On the Habit of Writing Letters to Friends You See Regularly
The handwritten letter is not obsolete — it has merely been reassigned. We associate it with distance, with correspondence between people separated by geography or circumstance. But writing a letter to someone you see every week accomplishes something conversation cannot: it slows thought, demands precision, and creates a physical artifact that survives long after the words spoken over dinner have evaporated.
A letter permits the things we struggle to say face to face. Admiration, gratitude, and affection sit awkwardly in casual conversation but land naturally on paper. Telling a friend in writing that their generosity during a difficult month changed your life carries a weight that the same sentiment delivered over a pint simply does not achieve.
The materials matter modestly. A quality correspondence card — Crane, Smythson, or a simple Clairefontaine notecard — signals care without ostentation. Use a pen that writes smoothly; a Lamy Safari or Pilot Metropolitan fountain pen makes the physical act pleasurable and slows your hand to the pace of considered thought.
Write about specifics. Reference a particular evening, a shared joke, an observation about their character that you have been carrying for months. The generic 'thanks for being a great friend' is a greeting card sentiment.
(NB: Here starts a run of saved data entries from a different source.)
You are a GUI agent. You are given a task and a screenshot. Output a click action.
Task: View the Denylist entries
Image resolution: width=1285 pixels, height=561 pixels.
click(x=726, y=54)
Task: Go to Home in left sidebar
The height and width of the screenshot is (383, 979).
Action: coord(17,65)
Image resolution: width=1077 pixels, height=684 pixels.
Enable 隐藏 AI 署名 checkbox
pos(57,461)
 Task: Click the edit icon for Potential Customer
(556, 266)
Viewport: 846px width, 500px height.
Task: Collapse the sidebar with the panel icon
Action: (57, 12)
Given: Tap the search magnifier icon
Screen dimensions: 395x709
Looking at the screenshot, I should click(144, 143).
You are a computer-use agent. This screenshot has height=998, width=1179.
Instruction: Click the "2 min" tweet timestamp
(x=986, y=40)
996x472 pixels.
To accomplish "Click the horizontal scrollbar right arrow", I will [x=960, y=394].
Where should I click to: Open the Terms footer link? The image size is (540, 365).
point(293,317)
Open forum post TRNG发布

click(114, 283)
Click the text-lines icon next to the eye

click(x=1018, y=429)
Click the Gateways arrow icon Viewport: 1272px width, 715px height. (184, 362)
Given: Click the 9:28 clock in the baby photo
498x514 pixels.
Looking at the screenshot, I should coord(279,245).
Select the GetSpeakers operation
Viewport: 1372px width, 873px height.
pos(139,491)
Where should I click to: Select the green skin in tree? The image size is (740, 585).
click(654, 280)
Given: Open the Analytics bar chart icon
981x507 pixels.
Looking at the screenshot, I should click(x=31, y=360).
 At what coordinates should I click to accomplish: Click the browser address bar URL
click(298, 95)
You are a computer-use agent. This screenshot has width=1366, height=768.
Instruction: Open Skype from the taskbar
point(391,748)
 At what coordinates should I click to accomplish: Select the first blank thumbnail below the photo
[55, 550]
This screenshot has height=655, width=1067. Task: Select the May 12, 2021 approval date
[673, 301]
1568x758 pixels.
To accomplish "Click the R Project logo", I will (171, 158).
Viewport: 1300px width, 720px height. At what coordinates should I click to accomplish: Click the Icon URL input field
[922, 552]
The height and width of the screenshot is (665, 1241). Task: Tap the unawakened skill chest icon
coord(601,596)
The specific 'the way you handled that conversation with your father showed a patience I am trying to learn from' is a letter worth keeping.
The postal system, despite its supposed decline, remains remarkably reliable. A first-class stamp at https://www.royalmail.com or the USPS equivalent delivers your letter within two days for a trivial cost. The act of addressing an envelope, applying a stamp, and walking to the postbox adds ritual gravity to what might otherwise remain an unspoken thought.
Do not expect a reply in kind. The purpose of writing is not to initiate a correspondence but to express something that the velocity of daily life normally suppresses. Your friend may respond with a text, a phone call, or an awkward hug the next time you meet. All of these are adequate acknowledgment.
Write one letter per month to someone you see regularly. After a year, you will have produced twelve small acts of articulated care that deepen friendships in ways that another twelve months of coffees and dinners cannot. The letter says what presence alone cannot: I thought about you when you were not in the room.